EXERCISE :: Write out, word for word, the part of the value-based pricing text starting at "Key points about" and ending at "these comprehensive criteria.".

SUPPLIED TEXT ::
Value Based Pricing (VBP)

Value-based pricing (VBP), also known as a value-optimized pricing, is a strategy that sets prices based on the perceived or estimated value of a product or service to customers rather than on the cost of production or historical prices.

Key points about value-based pricing include:

– Customer-Centric Approach: VBP focuses on the value a product or service provides to customers, aligning prices with the benefits perceived by the end-users.

– Healthcare Application: In the healthcare industry, there is a growing demand for drug prices to reflect their actual value to patients. This is facilitated by advancements in targeted and individualized therapies, which can offer more precise treatments.

– UK Initiative: Around 2010, the UK proposed a VBP approach for the NHS, which aimed to incorporate factors beyond effectiveness and cost-effectiveness. These factors included the societal burden of illness, unmet medical needs, the innovativeness of the drug, and its broader social benefits. The goal was to negotiate drug prices directly based on these comprehensive criteria.

DATASET EXTRACT ::
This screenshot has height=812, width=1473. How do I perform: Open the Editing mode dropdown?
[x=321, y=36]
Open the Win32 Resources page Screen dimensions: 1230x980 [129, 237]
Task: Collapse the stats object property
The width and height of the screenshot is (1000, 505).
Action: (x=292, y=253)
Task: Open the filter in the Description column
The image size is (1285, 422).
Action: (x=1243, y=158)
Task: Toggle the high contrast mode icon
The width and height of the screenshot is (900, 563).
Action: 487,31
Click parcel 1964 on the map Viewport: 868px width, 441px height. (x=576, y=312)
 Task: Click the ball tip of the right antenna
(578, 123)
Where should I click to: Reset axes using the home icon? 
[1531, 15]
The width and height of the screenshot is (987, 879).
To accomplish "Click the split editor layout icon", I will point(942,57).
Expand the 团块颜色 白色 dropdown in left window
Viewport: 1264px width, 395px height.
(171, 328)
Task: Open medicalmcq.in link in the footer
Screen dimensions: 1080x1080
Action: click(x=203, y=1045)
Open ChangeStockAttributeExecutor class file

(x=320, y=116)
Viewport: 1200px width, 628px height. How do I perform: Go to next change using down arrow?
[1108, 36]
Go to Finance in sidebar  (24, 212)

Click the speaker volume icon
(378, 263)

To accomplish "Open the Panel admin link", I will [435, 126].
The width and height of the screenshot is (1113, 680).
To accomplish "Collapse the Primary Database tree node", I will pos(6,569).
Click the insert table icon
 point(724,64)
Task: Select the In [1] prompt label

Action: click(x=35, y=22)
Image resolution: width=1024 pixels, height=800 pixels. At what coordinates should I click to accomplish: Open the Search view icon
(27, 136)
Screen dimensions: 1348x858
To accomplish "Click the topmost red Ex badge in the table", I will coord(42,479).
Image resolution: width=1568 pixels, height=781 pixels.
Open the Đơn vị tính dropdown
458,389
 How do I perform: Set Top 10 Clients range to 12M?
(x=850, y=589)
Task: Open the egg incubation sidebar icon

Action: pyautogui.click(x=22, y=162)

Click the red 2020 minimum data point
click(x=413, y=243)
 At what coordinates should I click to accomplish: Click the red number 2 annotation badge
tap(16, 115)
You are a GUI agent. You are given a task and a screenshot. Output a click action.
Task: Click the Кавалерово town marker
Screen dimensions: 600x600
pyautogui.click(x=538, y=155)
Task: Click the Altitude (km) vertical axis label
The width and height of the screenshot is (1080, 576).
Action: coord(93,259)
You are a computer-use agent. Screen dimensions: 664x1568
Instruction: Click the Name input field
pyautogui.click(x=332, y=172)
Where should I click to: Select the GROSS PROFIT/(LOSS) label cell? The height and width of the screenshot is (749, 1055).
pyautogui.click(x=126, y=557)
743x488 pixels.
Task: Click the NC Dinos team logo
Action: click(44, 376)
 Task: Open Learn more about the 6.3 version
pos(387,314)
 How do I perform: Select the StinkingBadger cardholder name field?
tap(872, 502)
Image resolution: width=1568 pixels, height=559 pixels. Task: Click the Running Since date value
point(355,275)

SOLUTION FOR THIS PROBLEM ::
Key points about value-based pricing include:

– Customer-Centric Approach: VBP focuses on the value a product or service provides to customers, aligning prices with the benefits perceived by the end-users.

– Healthcare Application: In the healthcare industry, there is a growing demand for drug prices to reflect their actual value to patients. This is facilitated by advancements in targeted and individualized therapies, which can offer more precise treatments.

– UK Initiative: Around 2010, the UK proposed a VBP approach for the NHS, which aimed to incorporate factors beyond effectiveness and cost-effectiveness. These factors included the societal burden of illness, unmet medical needs, the innovativeness of the drug, and its broader social benefits. The goal was to negotiate drug prices directly based on these comprehensive criteria.